カンボジアからのお便り(コンポンルアンにて)

日本カトリック信徒宣教者会(JLMM) 平 西紀
水上村コンポンルアンの子供たち
 今回、水上村コンポンルアンの子供たちの通学船購入のためにご支援を頂いたことに深く感謝致します。現在、子供たちは毎日元気に公立小学校へ通っています。
 水上村コンポンルアンは、カンボジア王国のほぼ中央部に位置するトンレサップ湖の水上に浮かんでいる村です。このトンレサップ湖は、雨期には増水したメコン川の水が流れ込み、面積が乾期の3倍から4倍に広がる珍しい湖で、人々はいかだの上に建てた家や小さなボートに屋根をつけた家で、水位に合わせて移動しながら生活をしています。人口約6,000人、1,600世帯以上の人々が船の上で生活しており、そのうち約1,000世帯がベトナム人で、住民は主に漁業で生計を立てています。貧困世帯が多く生活全般に様々な問題を抱えています。その一つに、多くのベトナム人がカンボジア公用語(クメール語)を話せないということがあります。そのために公共機関を利用することができず、カンボジア社会から孤立した状態にあります。
 その影響は子供たちに大きな問題をもたらしています。クメール語の読み書きや話すことができない子供は、カンボジアの公立小学校へ通うことができません。言葉の問題、保護者の理解不足、貧困などが原因となり、就学年齢にある子供のほとんどが学校へ通っていない、または途中退学している状況です。JLMMは、カンボジア・バッタンバン教区と協力し、コンポンルアン・カトリック水上教会をベースに、ベトナム人の子供を対象にクメール語の識字教育を行っています。このまま教育の機会が与えられず、クメール語を話すことができなければ、「カンボジア社会からの孤立」や「貧困の連鎖」などの現在の問題点を、将来子供たちが大きくなってからも抱え続けることになります。教会の識字教室は子供たちに様々な教育を提供すると共に、公立小学校へ入学するためのプレスクールという役割も果たしています。

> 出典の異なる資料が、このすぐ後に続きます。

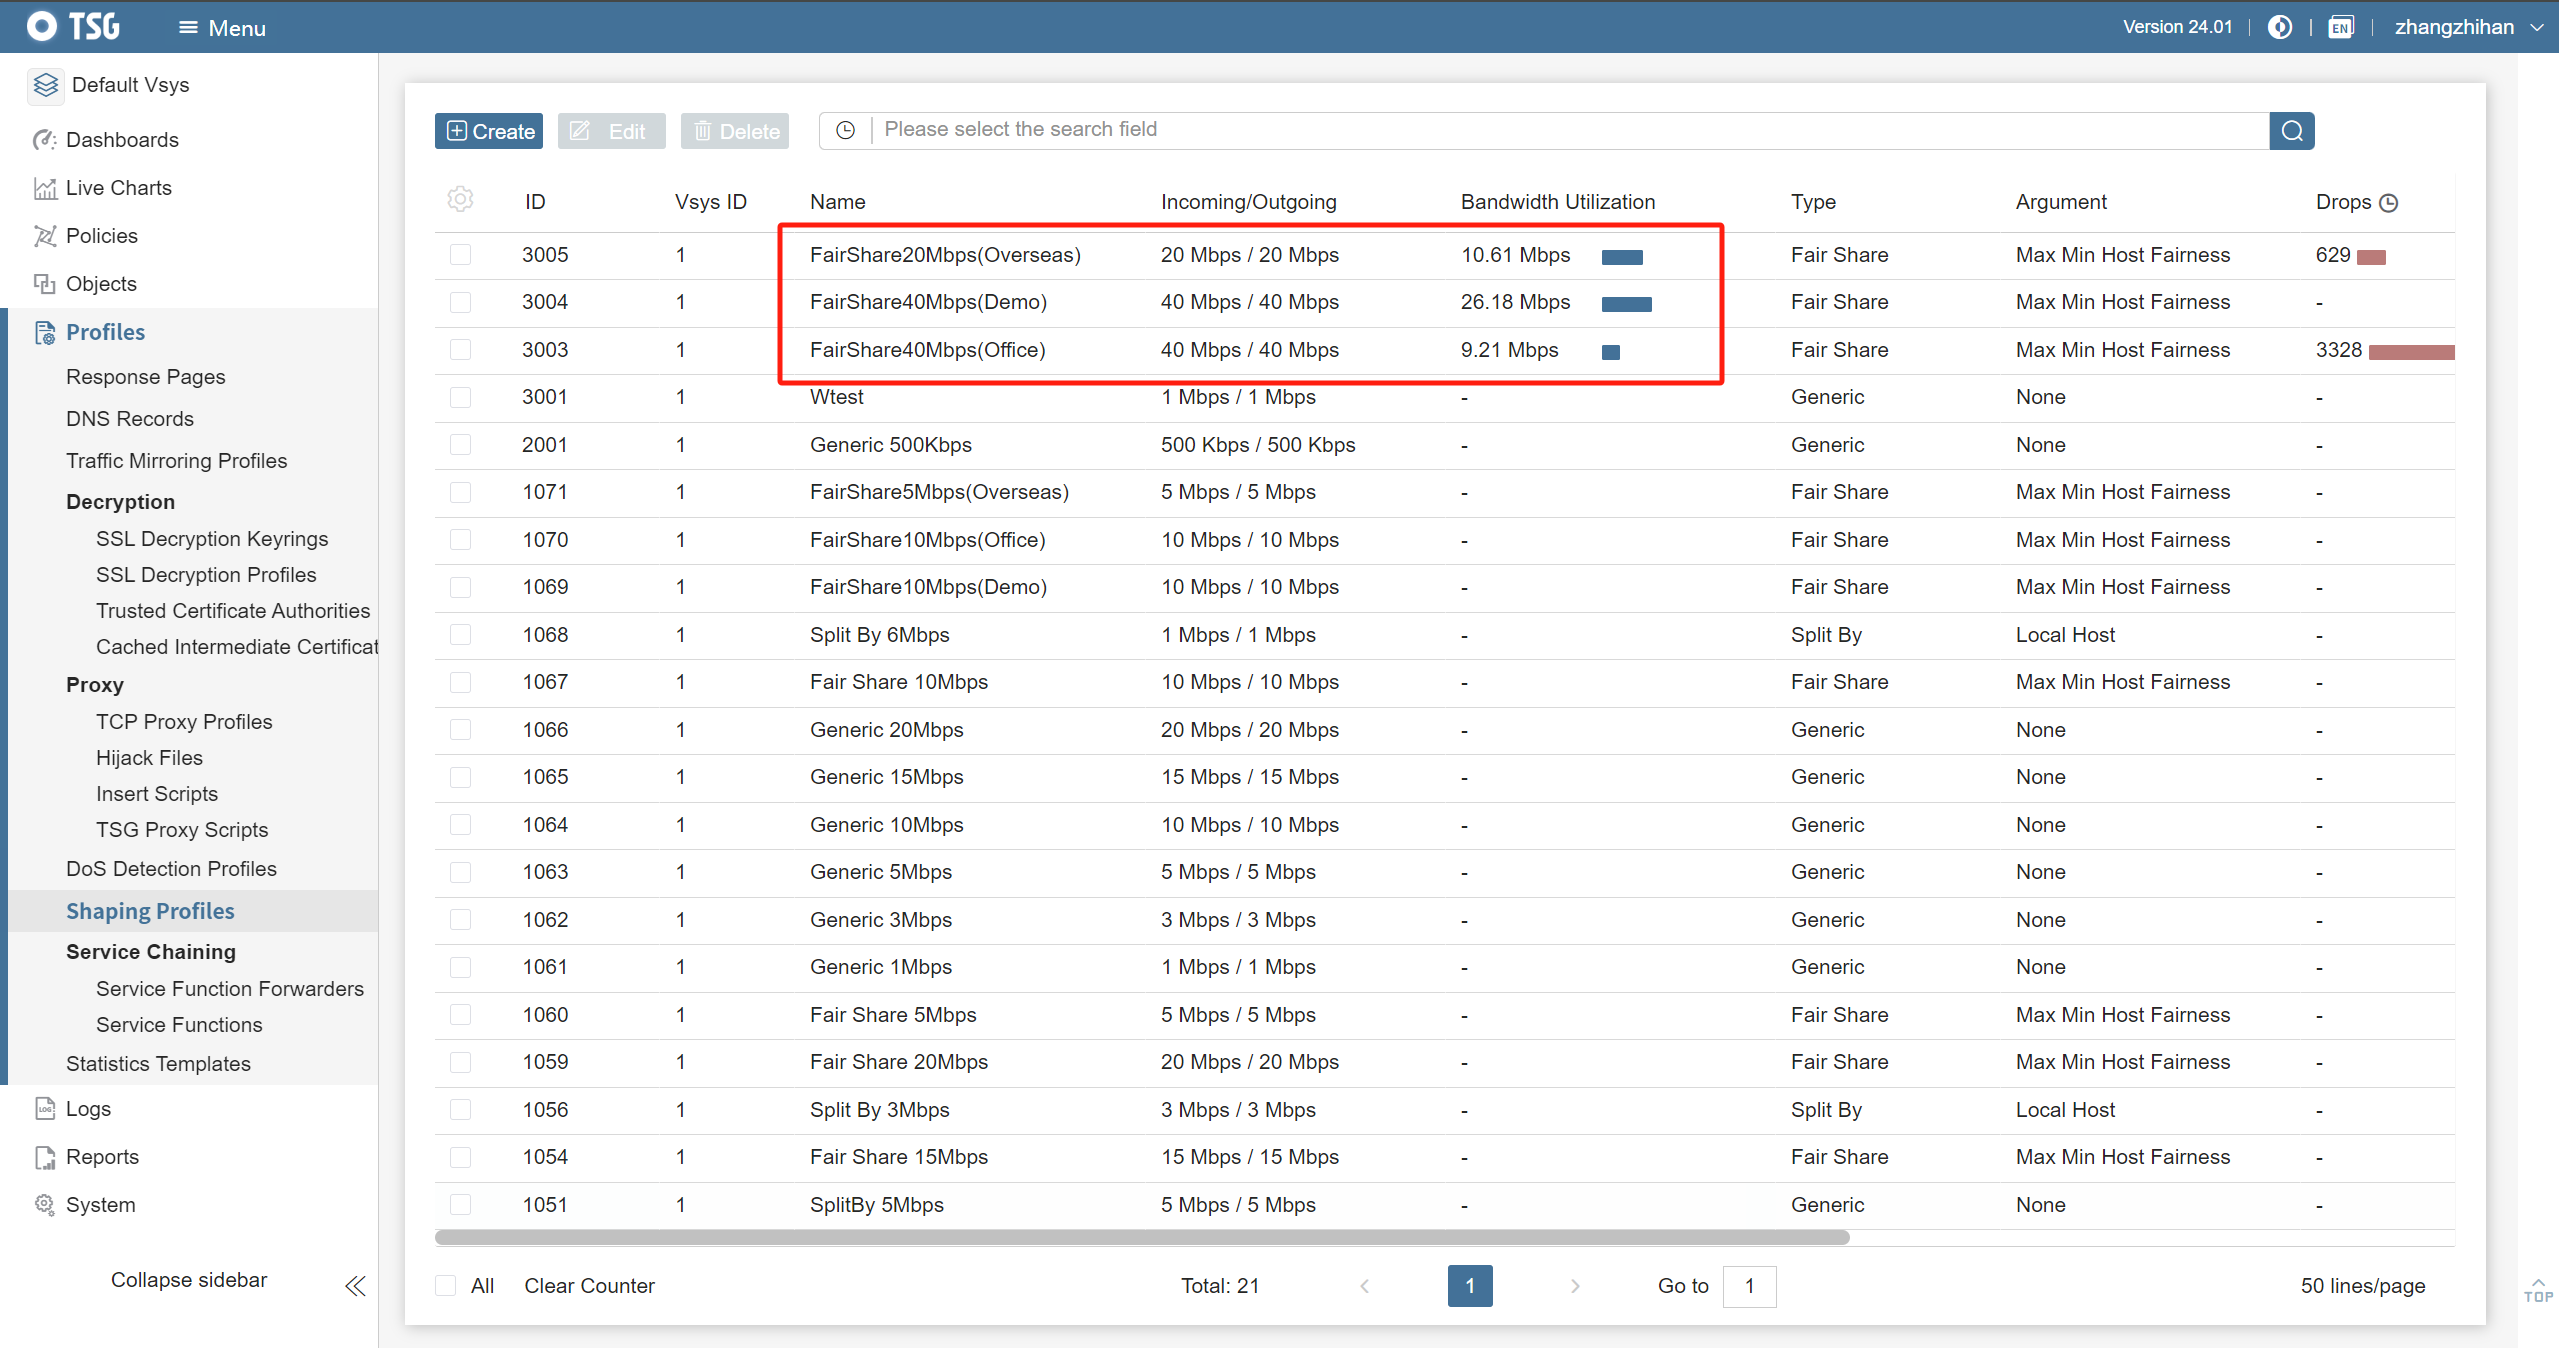
Task: Select the Wtest profile checkbox
Action: click(460, 398)
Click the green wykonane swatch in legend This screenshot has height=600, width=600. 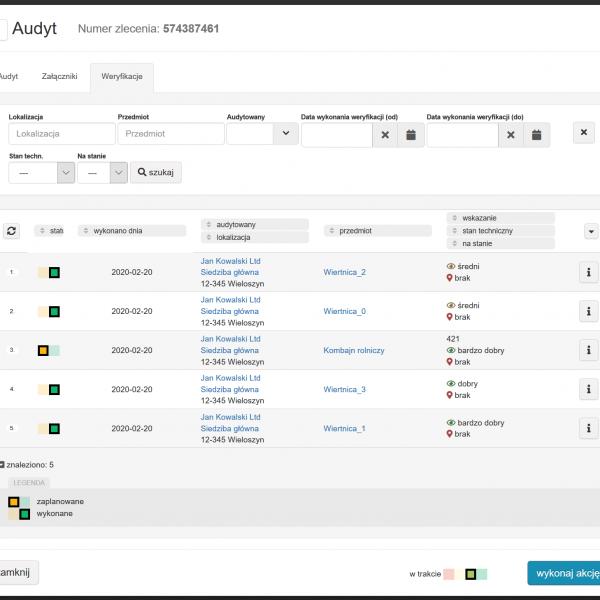pos(25,514)
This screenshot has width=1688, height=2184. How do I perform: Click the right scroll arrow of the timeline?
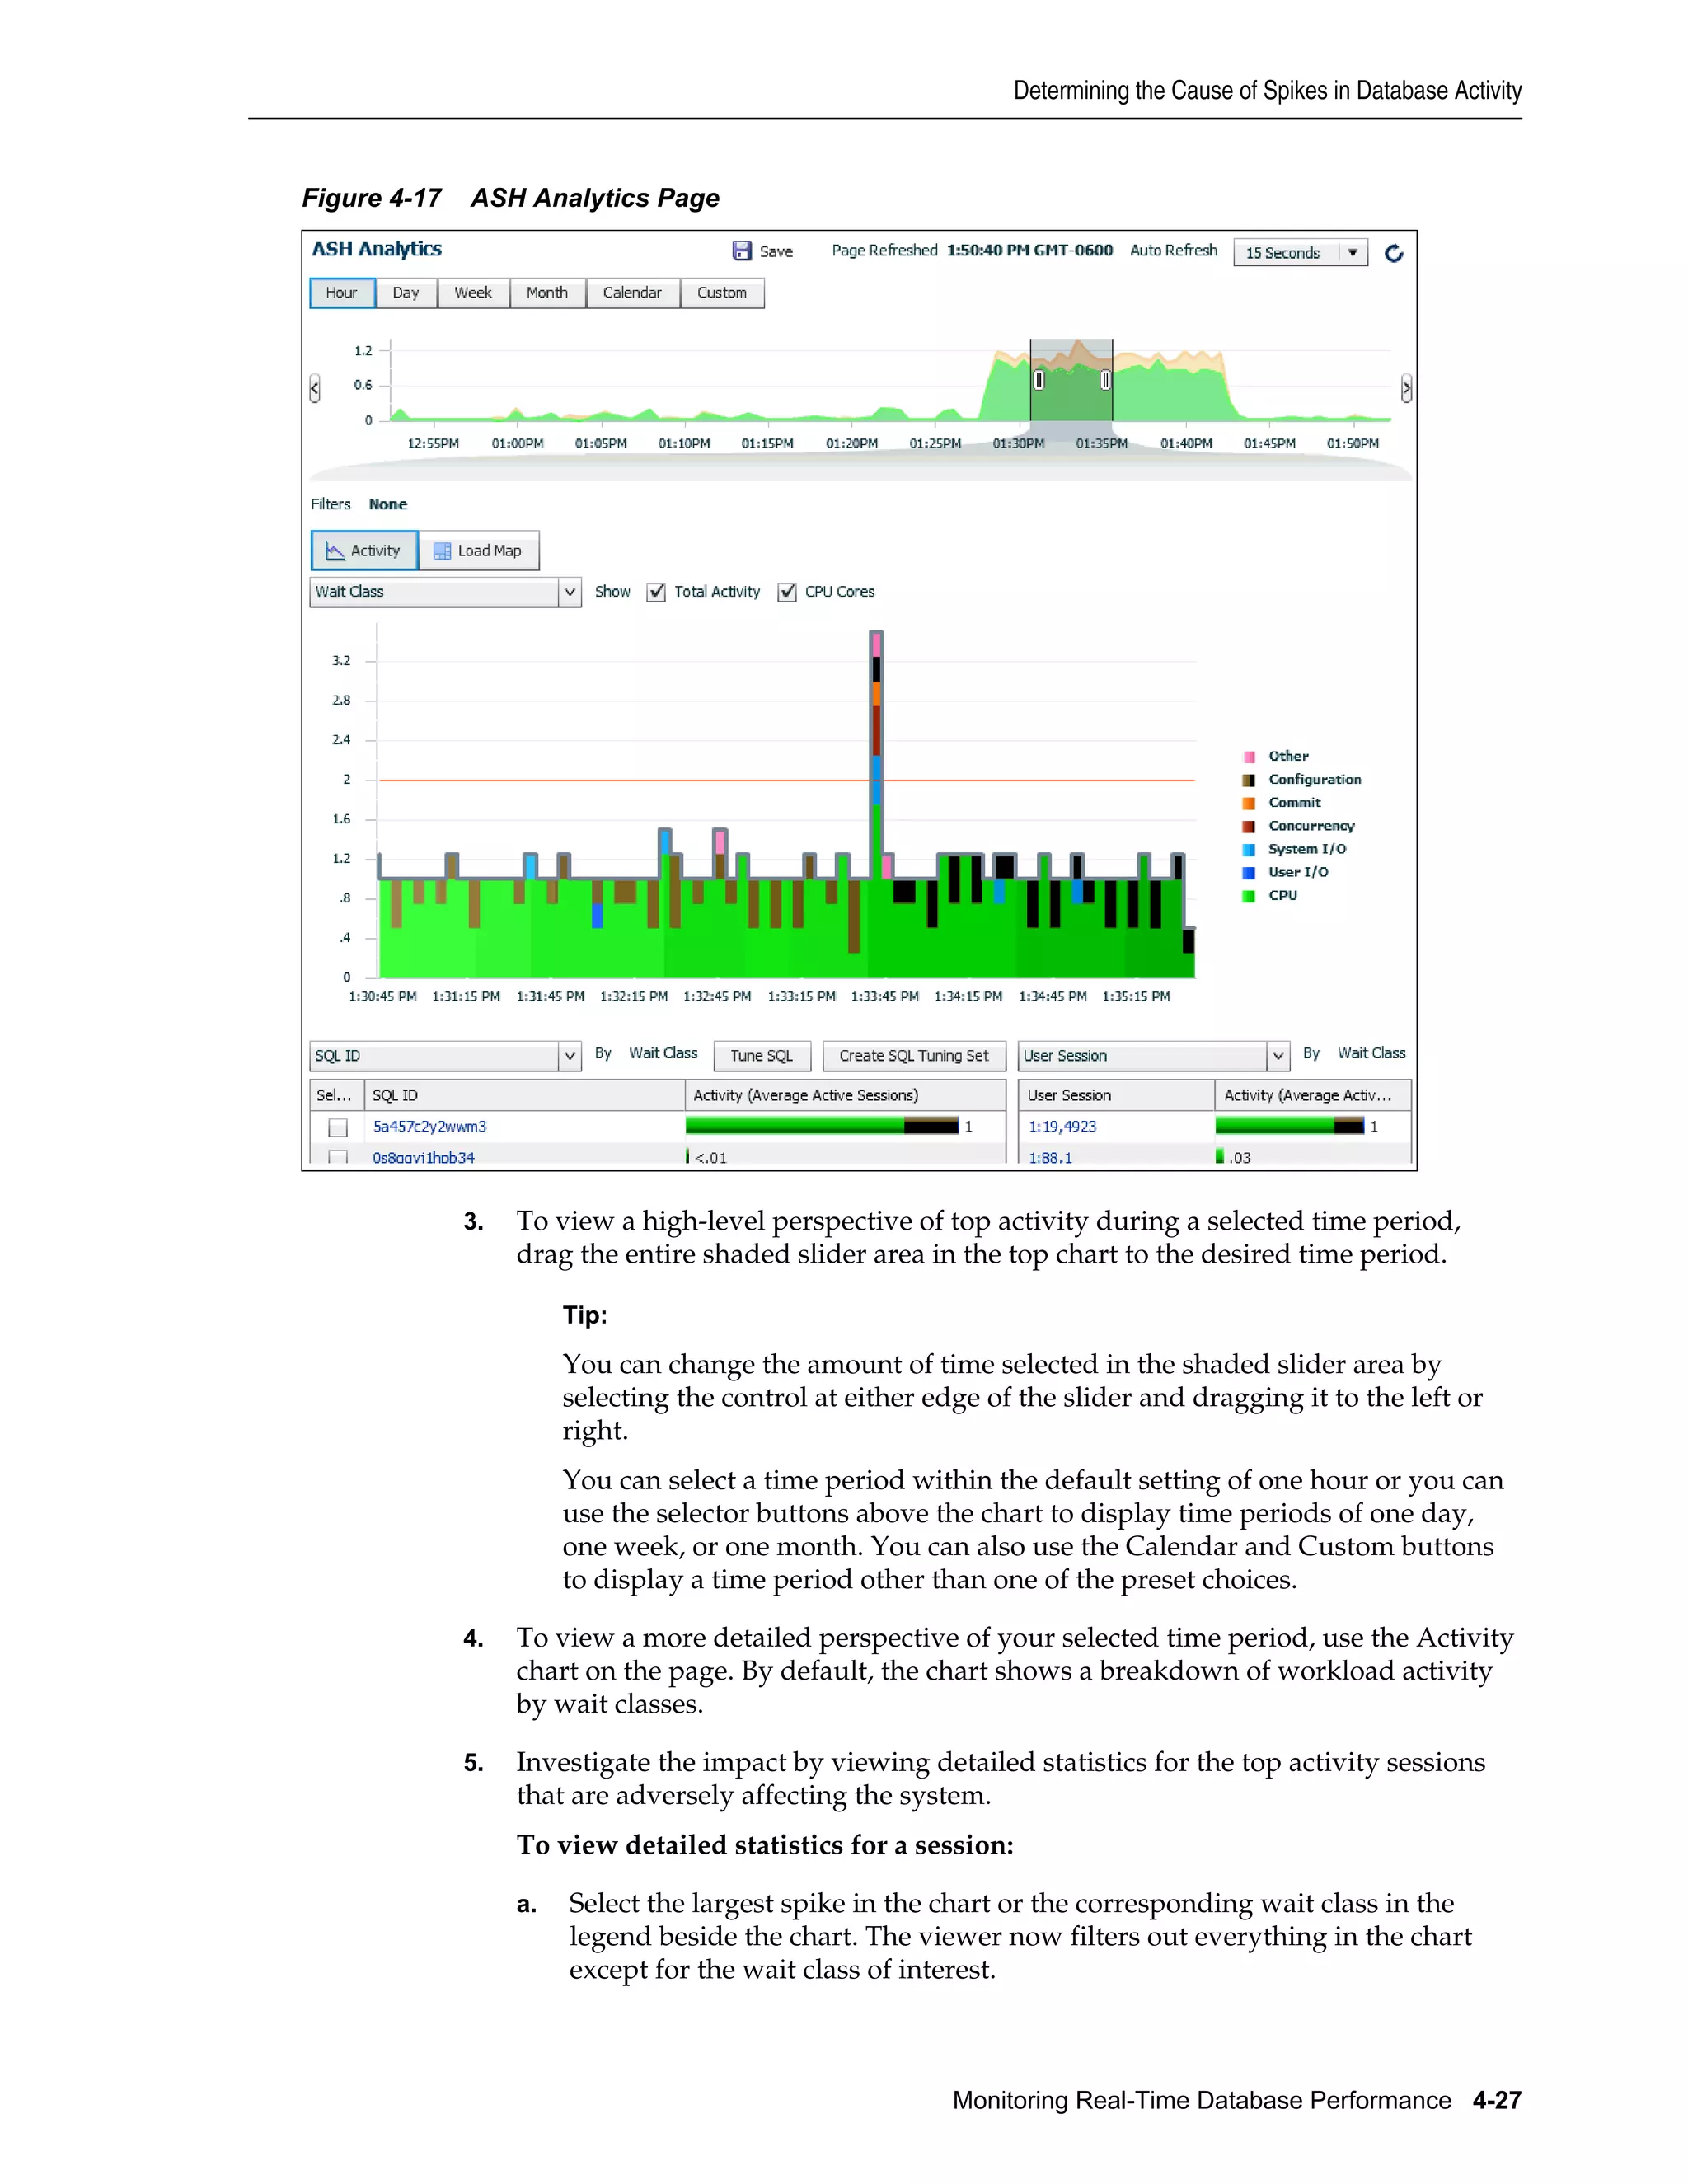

 昨年度、24名の生徒を教会の識字教室から公立小学校へ送り出しました。しかしながら、残念なことに半年を過ぎる頃には全員が退学してしまいました。いくつかの原因がありますが、その一つに学校までの交通手段がないことがあげられました。そこで通学船を購入することを検討し、今回、ご支援を頂いて通学船を購入することができました。
 2005年10月に16名の生徒を教会の識字教室から公立小学校(水上)へ送り出しました。5ヶ月が経過し、両親の都合などで退学したのは3名。13名の子供が今でも元気に公立小学校へ通っています。昨年の今頃は全員の子供が退学していたことを考えれば、通学船はとても大切な役割を果たしていると思います。途中退学を防ぐ為に、子供たちとの定期的なミーティングをもうけています。ベトナム人であることでいじめられたり、お金がないことで補習授業を受けられなかったり、いろいろな問題を識字教室の先生たちも一緒になってフォローしています。
 子供たちがより良い教育を受けることができ人材が育成されれば、未来のコンポンルアンを変えていく土台になると思います。将来、子供たちがカンボジア社会との交わりを持ち、自らの人生を切り開いていってくれることを強く望んでいます。たくさんの問題を抱えるこの村の中にあっても、子供たちが通学船に乗って、笑顔で手を振りながら登校して行く姿に神様からの恵みを感じる毎日です。